ご挨拶 GREETING
都民を水害から守るための荒川が通水して100年、 その節目に東京強靱化世界会議が開催されるに当たりましてご挨拶を申し上げます。東京では地震を始め大規模な風水害、火山の噴火、新たな感染症の流行などが、いつ起きてもおかしくありません。これらが複合的に発生する最悪の事態も想定されます。また最新のIPCCの報告書では風水害の引き金となる気温上昇の切迫性 も改めて示されました。災害が起きても都民の命と暮らしを守り壊滅的な被害を何としても防がなければなりません。

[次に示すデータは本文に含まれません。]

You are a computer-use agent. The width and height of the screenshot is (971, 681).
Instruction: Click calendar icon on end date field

昨年12月東京都は豪雨対策や地震対策などで新たな取り組みを追加しまして東京強靭化プロジェクトをアップグレードいたしました。2040年代までに総事業費17兆円を投資しまして取り組みの加速してまいります。これまで環状7号線の地下などに雨を一旦貯める地下調節池を整備してまいりました。これを将来的には海までつなぎまして「地下河川」を作る計画を進めています。また万が一堤防が壊れても避難先となる高台や避難経路を確保するなどセーフティネットを何重にも構築してまいります。

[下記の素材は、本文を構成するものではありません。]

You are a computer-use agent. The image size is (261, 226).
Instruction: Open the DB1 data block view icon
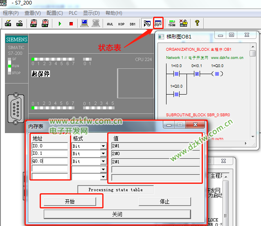133,24
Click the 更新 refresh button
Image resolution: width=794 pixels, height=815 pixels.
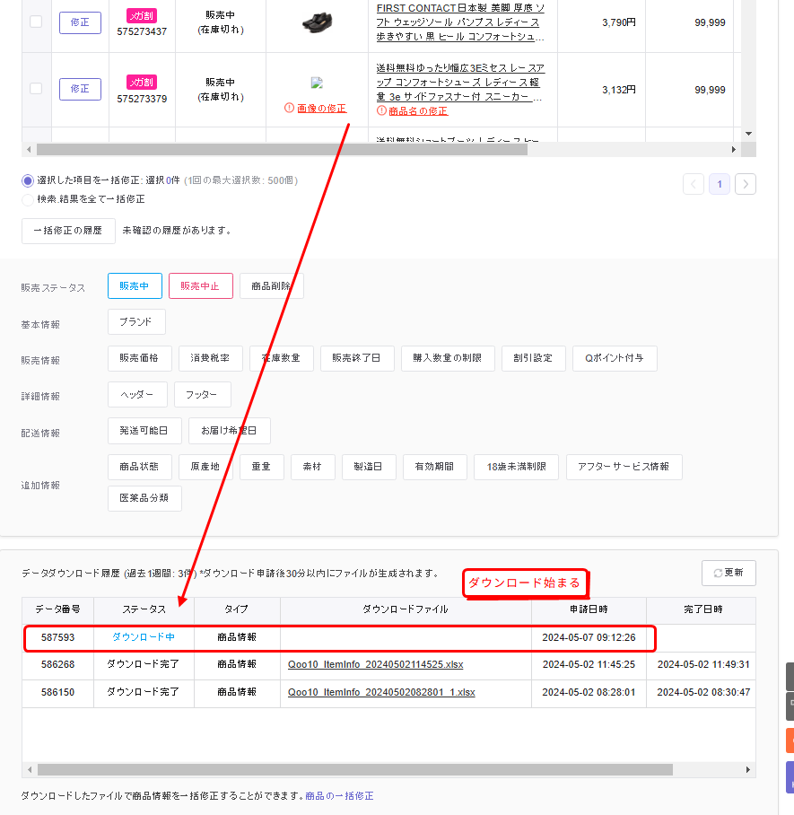point(728,573)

一方で水害を激甚化させている大きな要因、それは気候変動です。東京都は脱炭素社会に向けまして2030年カーボンハーフ、2050年ゼロエミッション東京の実現、これを目指しております。気候危機の回避とエネルギーの安定確保を両立させるために政策を総動員して取り組んでまいります。100年先も都民が安心できる首都東京を築き上げるには国や区市町村企業や研究機関など多様な主体との連携、協働が欠かせません。増大し続ける危機に対しまして「備えよ常に」という精神で対策を重ねていきましょう。この会議が有意義な議論の場となることを期待いたしております。